Really shows how personal and familial psychosexual pathology affects collective pathology. Isn't multiculturalism wonderful!

julie said...

Frontline did a very good - well, horrifying, actually - documentary about the dancing boys. If memory serves, the trend had started to die out until the Taliban took control.

mushroom said...

Interesting about the dancing boys. If you read The Seven Pillars of Wisdom, Lawrence makes the point that such "foibles" were preferable among his Arab Muslims as well.

...our youth began indifferently to slake one another's few needs with their own clean bodies -- a cold convenience that, by comparison, seemed sexless and even pure.

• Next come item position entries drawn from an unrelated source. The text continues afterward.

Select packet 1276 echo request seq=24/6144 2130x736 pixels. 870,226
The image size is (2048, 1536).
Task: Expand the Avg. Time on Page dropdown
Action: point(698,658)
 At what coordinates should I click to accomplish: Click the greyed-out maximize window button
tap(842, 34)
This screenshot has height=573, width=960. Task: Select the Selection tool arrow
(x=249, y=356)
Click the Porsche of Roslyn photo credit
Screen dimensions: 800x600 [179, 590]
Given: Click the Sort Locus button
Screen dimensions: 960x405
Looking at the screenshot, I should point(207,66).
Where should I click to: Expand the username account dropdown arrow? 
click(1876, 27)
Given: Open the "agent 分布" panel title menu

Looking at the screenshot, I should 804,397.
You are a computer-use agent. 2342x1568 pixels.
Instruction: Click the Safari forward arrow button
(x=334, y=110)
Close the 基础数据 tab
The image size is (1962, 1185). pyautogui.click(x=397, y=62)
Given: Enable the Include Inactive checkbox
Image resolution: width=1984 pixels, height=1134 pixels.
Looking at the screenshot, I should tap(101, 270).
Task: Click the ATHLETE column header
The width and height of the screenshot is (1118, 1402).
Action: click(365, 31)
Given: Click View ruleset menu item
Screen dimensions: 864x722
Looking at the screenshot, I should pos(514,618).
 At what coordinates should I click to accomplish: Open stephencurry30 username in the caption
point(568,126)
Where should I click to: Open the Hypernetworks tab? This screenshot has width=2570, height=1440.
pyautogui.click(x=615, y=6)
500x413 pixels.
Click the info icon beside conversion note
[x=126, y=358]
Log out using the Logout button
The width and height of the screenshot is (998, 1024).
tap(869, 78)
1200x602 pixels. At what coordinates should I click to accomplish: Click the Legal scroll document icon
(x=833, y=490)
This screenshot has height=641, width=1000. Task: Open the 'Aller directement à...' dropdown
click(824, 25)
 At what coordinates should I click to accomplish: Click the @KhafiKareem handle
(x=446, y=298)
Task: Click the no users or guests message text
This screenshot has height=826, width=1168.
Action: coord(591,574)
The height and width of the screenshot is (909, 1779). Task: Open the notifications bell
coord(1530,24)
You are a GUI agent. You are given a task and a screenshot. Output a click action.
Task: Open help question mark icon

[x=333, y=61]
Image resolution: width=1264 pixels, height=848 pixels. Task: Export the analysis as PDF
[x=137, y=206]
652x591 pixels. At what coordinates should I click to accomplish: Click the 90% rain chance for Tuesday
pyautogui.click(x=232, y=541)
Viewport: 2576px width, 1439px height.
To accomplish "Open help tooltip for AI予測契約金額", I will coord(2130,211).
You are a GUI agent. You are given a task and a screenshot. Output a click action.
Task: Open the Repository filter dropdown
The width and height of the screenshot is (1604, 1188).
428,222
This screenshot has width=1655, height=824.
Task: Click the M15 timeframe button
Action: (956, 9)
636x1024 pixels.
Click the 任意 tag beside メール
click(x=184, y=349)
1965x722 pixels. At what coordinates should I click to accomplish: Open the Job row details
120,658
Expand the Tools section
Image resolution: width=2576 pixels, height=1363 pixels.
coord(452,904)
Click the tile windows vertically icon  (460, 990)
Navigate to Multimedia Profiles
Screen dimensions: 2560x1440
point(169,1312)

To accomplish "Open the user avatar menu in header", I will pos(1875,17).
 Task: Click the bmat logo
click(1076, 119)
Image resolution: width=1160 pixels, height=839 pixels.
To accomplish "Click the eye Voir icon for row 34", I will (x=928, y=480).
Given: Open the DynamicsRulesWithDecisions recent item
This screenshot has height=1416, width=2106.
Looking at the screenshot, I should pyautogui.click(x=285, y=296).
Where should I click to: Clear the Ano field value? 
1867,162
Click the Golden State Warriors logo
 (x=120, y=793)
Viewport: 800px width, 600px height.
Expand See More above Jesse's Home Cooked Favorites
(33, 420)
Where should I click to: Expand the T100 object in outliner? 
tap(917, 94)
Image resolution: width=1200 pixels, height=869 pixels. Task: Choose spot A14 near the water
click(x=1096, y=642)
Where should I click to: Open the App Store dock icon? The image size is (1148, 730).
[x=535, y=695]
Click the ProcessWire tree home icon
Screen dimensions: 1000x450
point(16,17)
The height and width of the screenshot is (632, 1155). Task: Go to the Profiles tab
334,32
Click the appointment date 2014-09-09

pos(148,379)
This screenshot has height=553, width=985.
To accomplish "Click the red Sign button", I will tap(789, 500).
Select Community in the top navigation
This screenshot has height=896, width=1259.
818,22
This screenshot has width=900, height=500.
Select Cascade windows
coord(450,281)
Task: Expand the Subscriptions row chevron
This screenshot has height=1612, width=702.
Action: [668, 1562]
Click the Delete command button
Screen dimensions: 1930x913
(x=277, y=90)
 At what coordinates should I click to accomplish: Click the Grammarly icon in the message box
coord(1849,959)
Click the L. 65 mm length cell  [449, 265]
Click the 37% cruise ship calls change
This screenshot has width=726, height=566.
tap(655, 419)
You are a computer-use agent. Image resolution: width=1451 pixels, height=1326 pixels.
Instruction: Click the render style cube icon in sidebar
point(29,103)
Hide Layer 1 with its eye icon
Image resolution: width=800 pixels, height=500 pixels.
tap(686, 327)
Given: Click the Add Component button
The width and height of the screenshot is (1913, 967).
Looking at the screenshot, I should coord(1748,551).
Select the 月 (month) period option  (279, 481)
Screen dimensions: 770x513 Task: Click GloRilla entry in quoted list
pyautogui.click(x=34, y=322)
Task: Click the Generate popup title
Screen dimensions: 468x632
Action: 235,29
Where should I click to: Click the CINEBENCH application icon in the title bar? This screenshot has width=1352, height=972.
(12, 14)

T.E. Lawrence, for those who don't know, was a very, very strange dude.

ge said...

saw part of my first Sarah Palin show last night, and had the pleasantest dreams with her there as friend
[while everyone else in present household --hooked-on-tv drones-- scoff at & hate her]

Rick said...

I don't even know what day it is.. but I think this is still the one about Lazarus. It still feels like Tuesday to me.
Anywise, could it be with the nobleman and his son that "it" would only work if Jesus did not go.
Maybe same with Lazarus, in that if Jesus went before he died (to the world), and nothing less than that, then "it" would not "take".
Inotherworlds, think of it from the perspective of Lazarus. Did he need to "die" to the world first, to "know" it. Which is to say, believe. And from the perspective of the world (the people around him) must believe he is dead? Or at least that which is making him dead.

It brings to mind the prodigal son. In such cases, does the son need to find himself "with the pigs" before he "will" return for reals.
I wonder if those pigs are the same ones that run off the cliff with legion. Or is it into the sea.

Mizz E said...

PB16 addressed the topic of pedophilia in his Christmas Address to the Roman Curia here.